We determined that the HZ cohort without comorbidity for each patient had a significantly higher risk of CSF than that of the non-HZ cohort; these results might indicate the existence of HZ-related CFS, which reduced the occurrence of cancer and other fatigue-associated morbidities. However, to provide evidence of HZ-induced CFS, we must still clarify the etiology of CFS and HZ infection by using a more detailed
approach that enhances the accurate diagnosis of CFS. Conclusion
The results showed that herpes zoster (HZ) infection might be associated with the risk of chronic fatigue syndrome (CFS), and even HZ infection without any
comorbidity exhibited an elevated risk of CFS. Patients with HZ infection required further prevention of fatigue
by receiving antiviral treatment.

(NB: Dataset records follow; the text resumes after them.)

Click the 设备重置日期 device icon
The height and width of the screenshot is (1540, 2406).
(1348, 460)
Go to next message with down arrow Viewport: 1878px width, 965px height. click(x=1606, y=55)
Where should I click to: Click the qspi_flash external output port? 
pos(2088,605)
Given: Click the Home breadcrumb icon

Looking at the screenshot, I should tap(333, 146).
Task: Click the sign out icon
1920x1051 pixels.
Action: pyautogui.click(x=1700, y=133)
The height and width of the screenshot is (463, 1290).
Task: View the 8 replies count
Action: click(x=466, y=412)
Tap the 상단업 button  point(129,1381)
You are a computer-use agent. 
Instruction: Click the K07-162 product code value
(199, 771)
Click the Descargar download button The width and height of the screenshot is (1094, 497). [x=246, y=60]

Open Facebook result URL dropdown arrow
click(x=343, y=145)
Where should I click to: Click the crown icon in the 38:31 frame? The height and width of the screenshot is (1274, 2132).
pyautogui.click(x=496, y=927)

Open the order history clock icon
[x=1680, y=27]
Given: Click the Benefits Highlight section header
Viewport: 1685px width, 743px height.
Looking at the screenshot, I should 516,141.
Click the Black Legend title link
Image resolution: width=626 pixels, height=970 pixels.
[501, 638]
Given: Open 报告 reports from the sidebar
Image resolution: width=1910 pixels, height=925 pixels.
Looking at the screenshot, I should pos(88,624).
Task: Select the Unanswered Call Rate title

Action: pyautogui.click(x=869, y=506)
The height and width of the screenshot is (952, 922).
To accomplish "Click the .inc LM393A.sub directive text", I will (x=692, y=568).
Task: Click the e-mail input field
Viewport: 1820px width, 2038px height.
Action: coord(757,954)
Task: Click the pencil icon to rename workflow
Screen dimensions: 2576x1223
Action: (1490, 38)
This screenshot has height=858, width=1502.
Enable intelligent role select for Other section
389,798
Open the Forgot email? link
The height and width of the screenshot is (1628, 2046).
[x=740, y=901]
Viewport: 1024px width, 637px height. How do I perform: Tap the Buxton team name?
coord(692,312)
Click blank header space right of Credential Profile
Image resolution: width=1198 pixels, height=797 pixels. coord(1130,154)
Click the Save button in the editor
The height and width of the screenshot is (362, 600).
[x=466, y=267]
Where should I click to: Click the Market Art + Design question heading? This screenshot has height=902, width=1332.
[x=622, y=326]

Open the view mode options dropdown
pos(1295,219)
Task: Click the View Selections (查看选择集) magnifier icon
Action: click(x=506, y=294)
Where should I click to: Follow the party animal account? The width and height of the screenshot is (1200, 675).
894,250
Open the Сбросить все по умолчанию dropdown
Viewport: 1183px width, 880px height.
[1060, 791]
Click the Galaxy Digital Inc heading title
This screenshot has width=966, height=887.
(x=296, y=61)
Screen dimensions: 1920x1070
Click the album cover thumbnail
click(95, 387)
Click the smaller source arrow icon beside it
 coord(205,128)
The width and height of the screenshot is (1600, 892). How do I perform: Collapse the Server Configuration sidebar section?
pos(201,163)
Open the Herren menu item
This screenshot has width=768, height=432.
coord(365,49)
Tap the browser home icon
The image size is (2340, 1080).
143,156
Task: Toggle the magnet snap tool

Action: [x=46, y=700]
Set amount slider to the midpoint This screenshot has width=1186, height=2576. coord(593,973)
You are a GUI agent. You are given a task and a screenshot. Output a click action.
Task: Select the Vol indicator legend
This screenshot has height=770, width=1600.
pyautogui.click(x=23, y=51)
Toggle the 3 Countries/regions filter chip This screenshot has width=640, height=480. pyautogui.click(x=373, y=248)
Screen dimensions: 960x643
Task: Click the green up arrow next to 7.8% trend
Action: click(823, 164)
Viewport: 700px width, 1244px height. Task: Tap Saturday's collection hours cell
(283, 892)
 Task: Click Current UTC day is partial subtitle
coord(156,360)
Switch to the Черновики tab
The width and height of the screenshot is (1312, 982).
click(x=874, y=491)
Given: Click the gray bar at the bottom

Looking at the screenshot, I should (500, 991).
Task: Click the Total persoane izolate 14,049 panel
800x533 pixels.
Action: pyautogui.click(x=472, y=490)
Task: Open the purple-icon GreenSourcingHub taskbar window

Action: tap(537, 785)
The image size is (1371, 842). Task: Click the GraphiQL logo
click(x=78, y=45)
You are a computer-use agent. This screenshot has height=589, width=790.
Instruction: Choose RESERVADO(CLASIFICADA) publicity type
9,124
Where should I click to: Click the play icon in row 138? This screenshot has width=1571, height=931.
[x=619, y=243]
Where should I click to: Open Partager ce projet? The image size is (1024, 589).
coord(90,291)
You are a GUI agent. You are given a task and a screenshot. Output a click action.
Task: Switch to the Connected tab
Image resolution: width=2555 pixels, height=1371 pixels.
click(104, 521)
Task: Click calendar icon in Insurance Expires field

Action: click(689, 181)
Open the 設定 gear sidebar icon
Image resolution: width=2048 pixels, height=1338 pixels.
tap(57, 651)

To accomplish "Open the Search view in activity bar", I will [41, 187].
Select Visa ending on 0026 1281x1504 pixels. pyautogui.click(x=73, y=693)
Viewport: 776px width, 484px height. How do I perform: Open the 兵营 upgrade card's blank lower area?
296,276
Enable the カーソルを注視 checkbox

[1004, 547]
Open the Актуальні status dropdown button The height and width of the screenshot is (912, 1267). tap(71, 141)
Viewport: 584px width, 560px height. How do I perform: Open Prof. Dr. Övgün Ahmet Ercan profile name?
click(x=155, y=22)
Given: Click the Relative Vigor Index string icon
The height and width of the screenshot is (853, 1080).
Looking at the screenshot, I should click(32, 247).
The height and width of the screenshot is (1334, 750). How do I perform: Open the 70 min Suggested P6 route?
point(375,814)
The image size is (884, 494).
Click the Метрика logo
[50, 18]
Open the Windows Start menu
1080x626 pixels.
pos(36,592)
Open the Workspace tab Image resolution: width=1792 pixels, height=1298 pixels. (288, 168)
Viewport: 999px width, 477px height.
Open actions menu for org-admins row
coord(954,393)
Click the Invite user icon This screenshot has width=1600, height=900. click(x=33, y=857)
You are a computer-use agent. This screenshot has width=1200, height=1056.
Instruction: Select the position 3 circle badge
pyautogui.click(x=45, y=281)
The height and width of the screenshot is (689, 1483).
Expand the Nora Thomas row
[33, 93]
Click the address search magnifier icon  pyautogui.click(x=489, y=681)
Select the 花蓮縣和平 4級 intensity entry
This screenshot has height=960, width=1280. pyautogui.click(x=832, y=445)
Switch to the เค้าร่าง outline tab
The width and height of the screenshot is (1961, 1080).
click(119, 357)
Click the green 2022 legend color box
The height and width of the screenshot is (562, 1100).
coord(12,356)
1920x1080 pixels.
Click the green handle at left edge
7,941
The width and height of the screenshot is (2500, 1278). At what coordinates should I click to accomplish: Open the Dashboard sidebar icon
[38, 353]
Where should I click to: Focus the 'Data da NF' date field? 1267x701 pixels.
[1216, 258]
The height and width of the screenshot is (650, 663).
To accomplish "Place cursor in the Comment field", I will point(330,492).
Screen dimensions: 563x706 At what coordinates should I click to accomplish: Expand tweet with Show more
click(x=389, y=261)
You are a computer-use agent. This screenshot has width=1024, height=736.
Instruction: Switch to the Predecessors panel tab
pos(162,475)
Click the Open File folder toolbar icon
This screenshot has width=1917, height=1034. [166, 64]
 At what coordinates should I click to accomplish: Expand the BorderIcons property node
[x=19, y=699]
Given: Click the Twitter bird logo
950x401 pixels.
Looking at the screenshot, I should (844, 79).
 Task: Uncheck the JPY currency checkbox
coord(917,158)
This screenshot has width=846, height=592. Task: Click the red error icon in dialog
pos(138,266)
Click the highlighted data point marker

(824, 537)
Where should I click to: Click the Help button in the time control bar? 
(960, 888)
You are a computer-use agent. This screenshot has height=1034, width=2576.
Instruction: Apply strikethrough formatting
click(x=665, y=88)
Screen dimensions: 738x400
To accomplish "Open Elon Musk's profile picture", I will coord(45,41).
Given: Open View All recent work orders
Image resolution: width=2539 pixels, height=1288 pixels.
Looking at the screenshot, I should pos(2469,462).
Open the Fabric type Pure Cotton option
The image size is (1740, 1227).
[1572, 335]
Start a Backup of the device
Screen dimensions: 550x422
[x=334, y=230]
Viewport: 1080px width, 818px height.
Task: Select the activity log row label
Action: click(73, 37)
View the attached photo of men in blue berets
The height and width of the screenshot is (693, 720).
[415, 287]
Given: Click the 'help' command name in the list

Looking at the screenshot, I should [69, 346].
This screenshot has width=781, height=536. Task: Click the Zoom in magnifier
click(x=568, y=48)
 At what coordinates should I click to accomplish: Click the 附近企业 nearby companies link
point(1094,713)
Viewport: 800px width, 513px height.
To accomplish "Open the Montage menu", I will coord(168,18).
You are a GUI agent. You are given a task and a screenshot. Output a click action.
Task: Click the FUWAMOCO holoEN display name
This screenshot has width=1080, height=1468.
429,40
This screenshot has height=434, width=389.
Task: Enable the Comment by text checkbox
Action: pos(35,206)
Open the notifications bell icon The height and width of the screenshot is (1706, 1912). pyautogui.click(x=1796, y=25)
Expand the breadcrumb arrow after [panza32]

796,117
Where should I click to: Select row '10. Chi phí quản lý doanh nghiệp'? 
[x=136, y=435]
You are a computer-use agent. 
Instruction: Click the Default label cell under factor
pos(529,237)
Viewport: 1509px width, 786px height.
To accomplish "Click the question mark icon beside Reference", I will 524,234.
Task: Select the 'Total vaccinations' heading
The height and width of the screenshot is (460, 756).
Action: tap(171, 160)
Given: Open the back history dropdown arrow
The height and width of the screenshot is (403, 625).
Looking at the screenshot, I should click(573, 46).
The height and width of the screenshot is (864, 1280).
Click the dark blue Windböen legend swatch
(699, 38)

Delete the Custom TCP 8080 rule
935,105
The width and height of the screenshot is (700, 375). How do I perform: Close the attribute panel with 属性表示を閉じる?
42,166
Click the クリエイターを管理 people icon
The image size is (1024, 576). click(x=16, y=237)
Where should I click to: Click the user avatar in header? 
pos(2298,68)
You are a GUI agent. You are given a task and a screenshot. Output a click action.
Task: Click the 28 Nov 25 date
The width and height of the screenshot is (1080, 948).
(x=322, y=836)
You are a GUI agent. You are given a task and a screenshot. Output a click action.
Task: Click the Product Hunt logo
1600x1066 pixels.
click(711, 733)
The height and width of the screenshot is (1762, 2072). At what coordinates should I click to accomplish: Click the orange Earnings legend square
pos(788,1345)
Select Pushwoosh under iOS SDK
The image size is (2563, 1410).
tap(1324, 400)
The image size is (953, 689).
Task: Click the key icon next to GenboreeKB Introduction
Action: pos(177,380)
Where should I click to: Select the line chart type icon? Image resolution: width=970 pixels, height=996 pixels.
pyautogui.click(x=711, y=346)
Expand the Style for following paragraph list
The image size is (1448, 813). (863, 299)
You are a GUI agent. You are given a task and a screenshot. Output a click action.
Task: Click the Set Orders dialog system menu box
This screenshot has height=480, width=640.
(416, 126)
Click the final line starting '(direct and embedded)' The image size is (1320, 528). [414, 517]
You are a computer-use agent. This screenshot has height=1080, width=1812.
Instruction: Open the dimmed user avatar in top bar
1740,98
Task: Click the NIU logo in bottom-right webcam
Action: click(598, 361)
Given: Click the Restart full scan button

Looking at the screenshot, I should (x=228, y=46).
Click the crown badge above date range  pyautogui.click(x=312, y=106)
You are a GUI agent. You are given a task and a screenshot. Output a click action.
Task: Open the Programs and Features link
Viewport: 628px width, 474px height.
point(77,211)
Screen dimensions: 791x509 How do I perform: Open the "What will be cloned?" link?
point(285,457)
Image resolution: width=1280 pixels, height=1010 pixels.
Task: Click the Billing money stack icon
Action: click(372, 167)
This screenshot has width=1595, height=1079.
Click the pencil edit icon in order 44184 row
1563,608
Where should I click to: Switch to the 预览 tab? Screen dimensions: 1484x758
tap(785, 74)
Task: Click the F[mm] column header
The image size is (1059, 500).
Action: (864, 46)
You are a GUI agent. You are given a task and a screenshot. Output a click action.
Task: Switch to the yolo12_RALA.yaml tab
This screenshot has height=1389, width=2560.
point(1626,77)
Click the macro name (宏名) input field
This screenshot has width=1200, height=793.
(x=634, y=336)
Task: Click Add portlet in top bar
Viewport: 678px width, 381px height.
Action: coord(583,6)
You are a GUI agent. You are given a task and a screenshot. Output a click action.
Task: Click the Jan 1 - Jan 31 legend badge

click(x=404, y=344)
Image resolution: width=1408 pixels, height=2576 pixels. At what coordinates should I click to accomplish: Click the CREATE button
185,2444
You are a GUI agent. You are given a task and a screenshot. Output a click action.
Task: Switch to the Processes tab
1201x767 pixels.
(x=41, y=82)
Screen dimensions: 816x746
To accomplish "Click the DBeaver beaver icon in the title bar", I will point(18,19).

For improving the prevention of CFS in clinics, we recommend adopting a
strategy for patients with HZ infection that involves HZ vaccines and antiviral treatment [9]. Our study highlights the need for a better understanding of the association between HZ infection and the risk of CFS. These findings of this population cohort study provide pivotal evidence of postviral fatigue among patients with HZ infection. It addresses an important issue concerning public health and can be adopted in other countries.